Supplied text —
/---

Forgiveness by Darlene Lancer, MFT

Step 12 Magazine Lancer

Codependents often forgive and forget, and continue to put themselves in harm’s way. They forgive and then rationalize or minimize their loved one’s abuse or addiction. This is their denial. They may even contribute to it by enabling. We should never deny, enable, or condone abuse.

Real Forgiveness

Real forgiveness doesn’t mean we forget or condone another’s actions. In fact, we may decide to never see the person again. Nor does it mean we justify or play down the hurt caused. When we hold a grudge, hostility can sabotage our ability to enjoy the present and our future relationships. It actually has negative health consequences. It raises blood pressure, impairs digestion, and creates psychological symptoms, such as anxiety, depression, and mental and physical pain.

True forgiveness improves mental and physical functioning. We let go of resentment, releasing us from obsessive or recurring negative thoughts and any desire for revenge or that misfortune comes to the other person. Empathy and understanding help us forgive. We can then attempt to rebuild trust and may set boundaries around our partner’s conduct in the future. We’re able to make constructive changes and move on in peace.

The Timing of Forgiveness

Forgiveness too soon may deny anger needed for change. Justified anger affirms our self-respect and motivates us to protect ourselves with appropriate boundaries. It helps us cope with grief and let go. It can smooth the progress of separation from an abuser.

If we’ve been betrayed or rejected, it’s natural to feel pain. We need to experience it and cry without self-judgment. We need time to feel the hurt and loss and to heal. Once, we feel safe and have gone through the stages of loss, it’s easier to forgive.

Denial can make us forgive too soon or block forgiveness altogether. Denying, including minimization and rationalization, that someone is an addict or abuser encourages us to continually accept broken promises, avoid setting boundaries, or stay in a toxic relationship. Denying that a loved one isn’t the ideal we want or imagined only feeds our disappointment and resentment. Accepting reality opens the door to acceptance and forgiveness.

If forgiveness is withheld too long, it can impede completing the stages of grief and lead to bitterness. Many codependents are uncomfortable with feeling or showing anger. Instead, they’re preoccupied with resentment and replay negative scripts and events in their minds. Resentment can disappear when we give ourselves permission to allow our feelings of anger and sadness to flow.

\---

The data —
/---

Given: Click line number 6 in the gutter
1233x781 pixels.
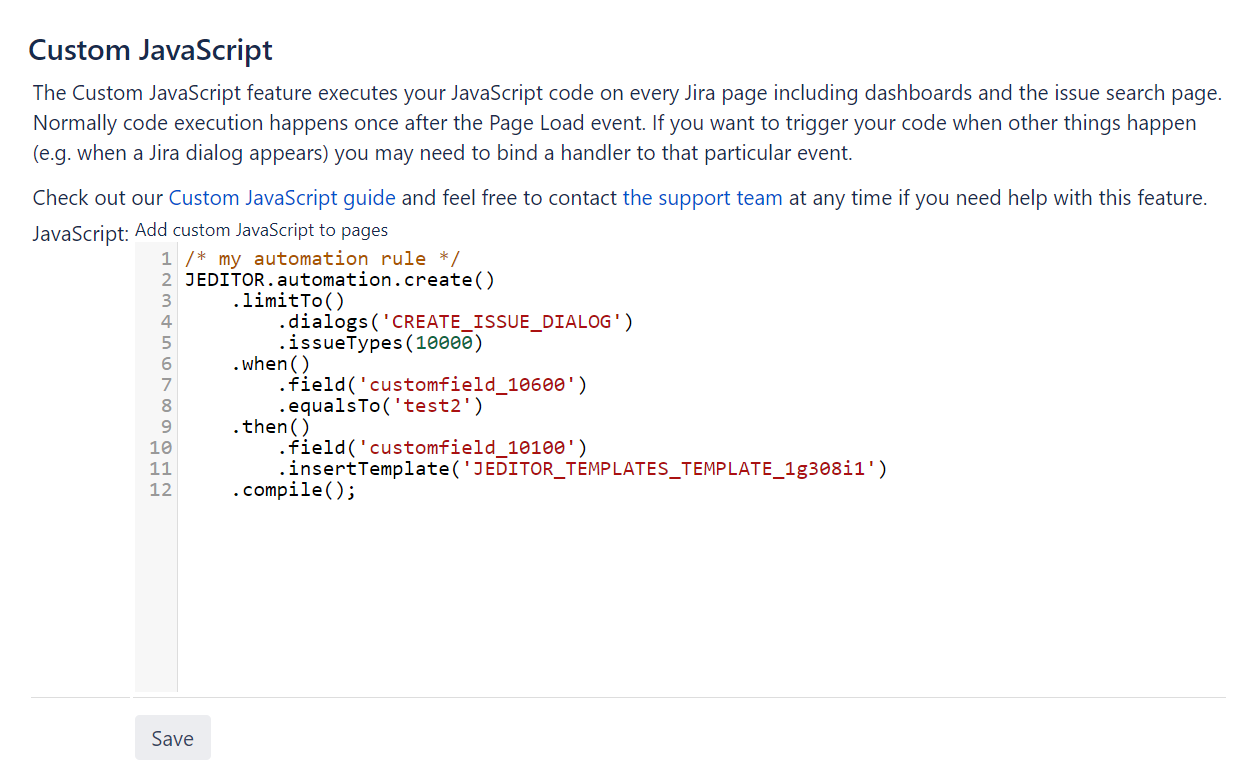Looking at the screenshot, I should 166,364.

\---
/---

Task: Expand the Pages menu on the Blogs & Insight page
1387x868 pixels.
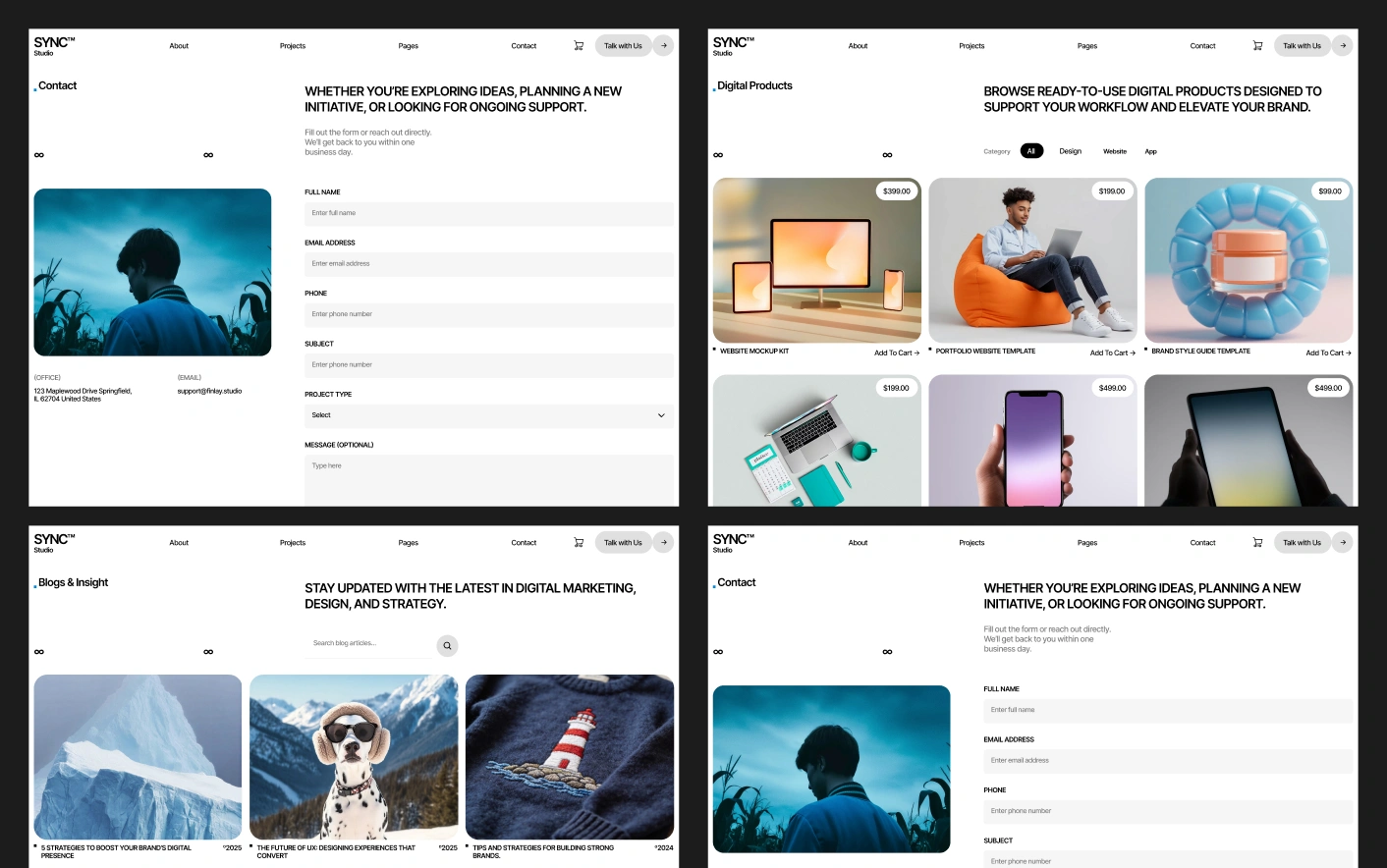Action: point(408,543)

\---

Questions —
[a] According to the forgiveness article, what helps us forgive?
[b] List every effect that the forgiveness article says justified anger has.
[c] Resume the forgiveness article from the point where it stops.
The lines above are separate material and are not part of the forgiveness article.

Answers —
[a] Empathy and understanding help us forgive.

[b]
- It affirms our self-respect.
- It motivates us to protect ourselves with appropriate boundaries.
- It helps us cope with grief and let go.
- It can smooth the progress of separation from an abuser.

[c]
How to Forgive

It takes conscious reflection, a decision, and often prayer to let go and forgive. The following are some suggestions:

• Be sure to work through the stages of grief.
• Keep in mind that forgiveness relieves you of pain. It’s medicine for you.
• Think about the ways that resentment negatively holds you back and affects your life.
• Consider your contribution to the situation.
• Try to see the person’s behavior and attitude from his or her point-of-view in the context of their life experience. Did he or she intentionally try to hurt you? In other words, develop empathy, but this doesn’t justify abuse or mean you should forget they’re capable of repeating it.
• Praying for the other person is effective.


Sometimes we must forgive ourselves before we’re ready to forgive someone else. We often blame others when we feel guilty. We can hold onto resentment to avoid accepting responsibility for our actions or to avoid feeling guilty. Although it’s important to reflect upon and take responsibility for our contribution to the problem, we need to forgive ourselves for any part we played. It may be harder to forgive ourselves than someone else.


Reconciliation may or may not follow forgiveness. Sometimes, we must clearly recognize that the person we care about won’t change. Letting go of unrealistic expectations sets the stage for acceptance of reality. We may decide to continue the relationship on less intimate terms or with different boundaries that protect you.

The other person might not be willing to forgive us. Other people’s anger hurts them, and our anger hurts us. Remember that forgiveness increases our integrity and peace of mind. It heals the cracks in our heart.